> _CONSIGNES_:
a - Dans le texte sur la banalisation du téléphone mobile, quels sont les quatre temps que J. Jouët distingue dans la constitution des usages d’un objet technique ?
b - Écrivez la suite du texte sur la banalisation du téléphone mobile, à partir de sa dernière phrase.

> _TEXTE FOURNI_:
━━━━━━━━━━
L’ensemble des travaux sur lesquels nous nous appuyons 343 énonce un phénomène de banalisation de l’objet téléphone mobile. Selon ces études, le mobile s’est banalisé au cours des années 2000. Ce constat relève presque de l’évidence au vu des résultats des approches quantitatives présentés précédemment. Rappelons par ailleurs que J. Jouët envisage quatre temps dans la constitution des usages d’un objet technique : celui de l’adoption, de la découverte, de l’apprentissage puis de la banalisation (ou du rejet). L’évolution du taux d’équipement dans la société française semble indiquer que le mobile s’est popularisé et démocratisé. Les observations récentes des usages du mobile soulignent plus précisément le phénomène de banalisation : « Utiliser un mobile dans les situations de la vie ordinaire, que ce soit dans l’espace public, privé ou de travail, est une pratique intégrée et normalisée. On peut ainsi parler de "lissage" des pratiques » 344 . Nous sommes donc actuellement dans la quatrième phase : celle de la banalisation du mobile.
L’intérêt est ici de relever le lien entre l’insertion sociale du mobile et le changement de statut symbolique de cet objet technique. Les études des usages du portable envisagent, en effet, une évolution dans la logique de consommation de cet objet technique. Il semblerait que dans un premier temps la détention de mobile ait eu un caractère ostentatoire permettant de distinguer le statut social de son possesseur. Ensuite, corrélativement à l’augmentation du taux d’insertion sociale, ce phénomène a perdu de son effectivité.
En 1998, J.-P. Heurtin, quoique peu convaincu, rappelle qu’une des explications avancées pour expliquer le succès du mobile se réfère « à l’idée d’une forme de consommation ostentatoire, et à la recherche d’un effet de distinction » 345 . Il émet aussi, déjà, l’hypothèse d’une diminution de cet effet parallèlement à la démocratisation du mobile.
━━━━━━━━━━
> _DONNÉES_:
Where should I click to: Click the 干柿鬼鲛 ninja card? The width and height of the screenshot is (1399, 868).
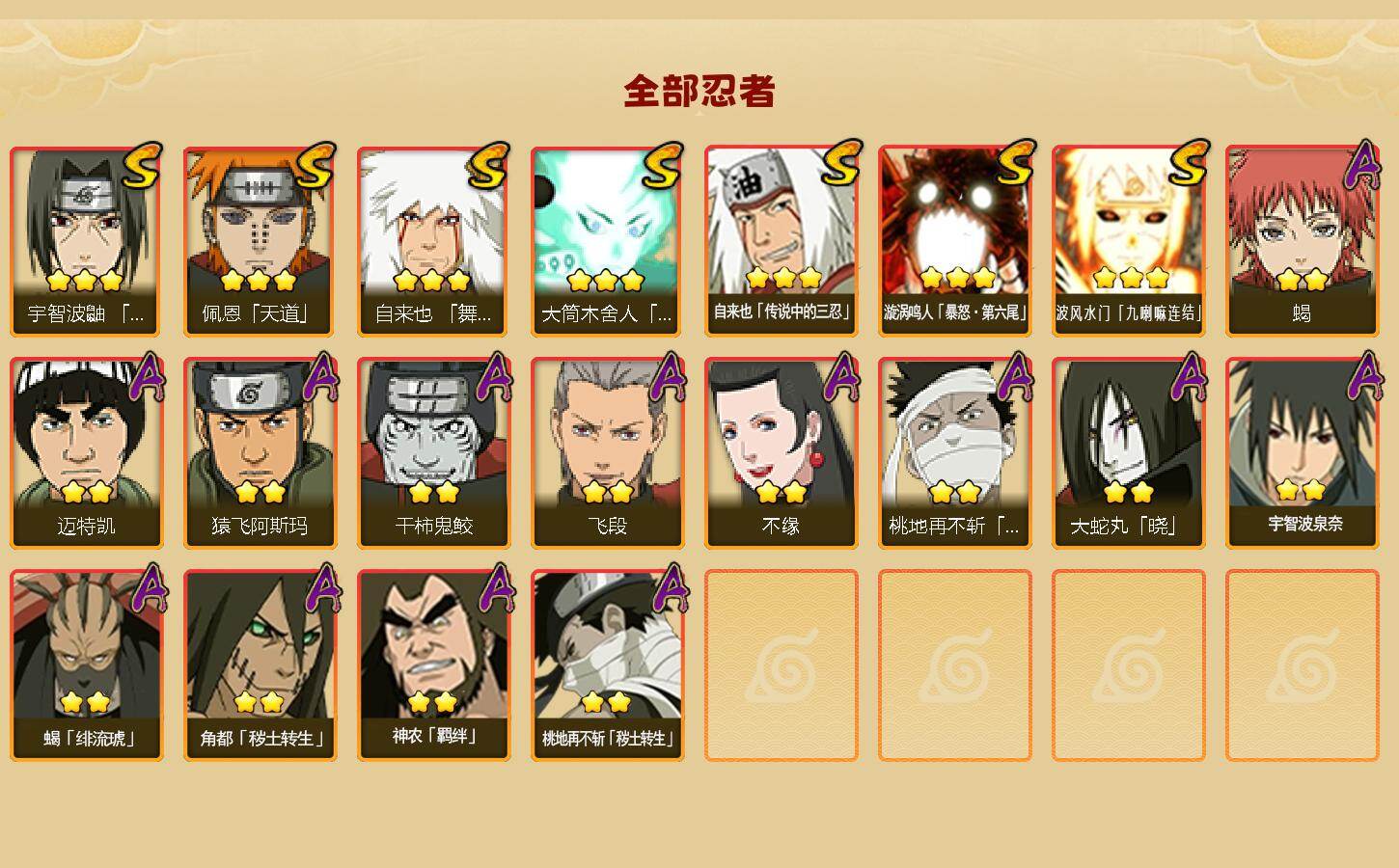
━━━━━━━━━━
> _RÉPONSES_:
a - L’adoption, la découverte, l’apprentissage, puis la banalisation (ou le rejet).

b -
Pour K. Poupée, en 2003, l’ostentation est toujours présente dans la consommation de l’objet mobile. Toutefois, elle énonce un déplacement des critères de distinction : au début du marché, l’opposition reposait sur la possession. Elle s’est progressivement déplacée sur les fonctionnalités et les marques : « Il existe une tendance à la comparaison par rapport à la marque, aux fonctionnalités, au prix qui sont autant de moyens pour afficher son statut, d’entrer en compétition et de marquer son appartenance » 346 .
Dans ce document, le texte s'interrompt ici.